I chose the Jane Elliott experiment “The Blue Eyes and Brown Eyes Experiment” for this task. I believe that the main problems are some incitements to humiliation by “privileged” children of a group of outsiders and the lack of consent to the passage of this experiment. That directly contradicts Principle A: Beneficence and Nonmaleficence, specified in the Code of Conduct (“Ethical principles of psychologists and code of conduct,” n.d.). Jane Elliott can also be accused of instilling in children’s feelings of guilt because of their origin (Tomasello, 2020). Moreover, this study had no scientific basis; there were no additional measurements and identification of the reasons why the children’s academic and social performance began to change.

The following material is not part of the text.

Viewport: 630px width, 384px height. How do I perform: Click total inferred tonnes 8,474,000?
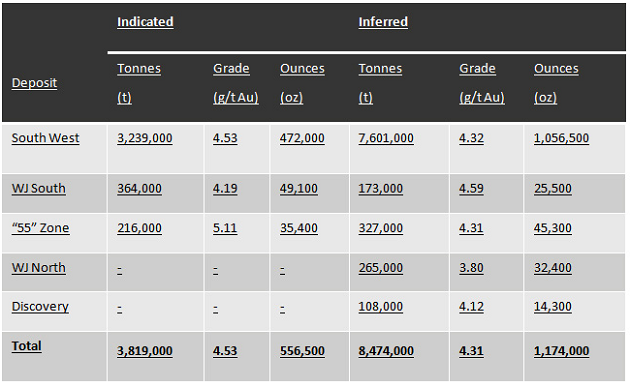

Talking about the topic of this study, that is important to note what a decisive role this experiment had on the lives and minds of Jane Elliott’s students. It is crucial to distinguish between the impact of stories about racism and the impact of personal experience. Continuing this theme, the children who participated in the experiment later admitted that it made a complete revolution in their minds. It is a normal psychological phenomenon that the stress caused by this experiment and participation in it had consequences. However, it is vital to note that this experiment was conducted on children despite their disagreement and the disagreement of their parents. Thus, to manage such experiments, Jane Elliott must have the permission of the parents or guardians of the children (“Ethical principles of psychologists and code of conduct,” n.d.). It is also essential to have a scientific base that will indicate methods that do not cause inconvenience or harm to the physical or emotional state of the respondents (Sinclair, 2017). In this way, the rules will be followed to comply with all the principles of the APA Code of Conduct and ethical standards.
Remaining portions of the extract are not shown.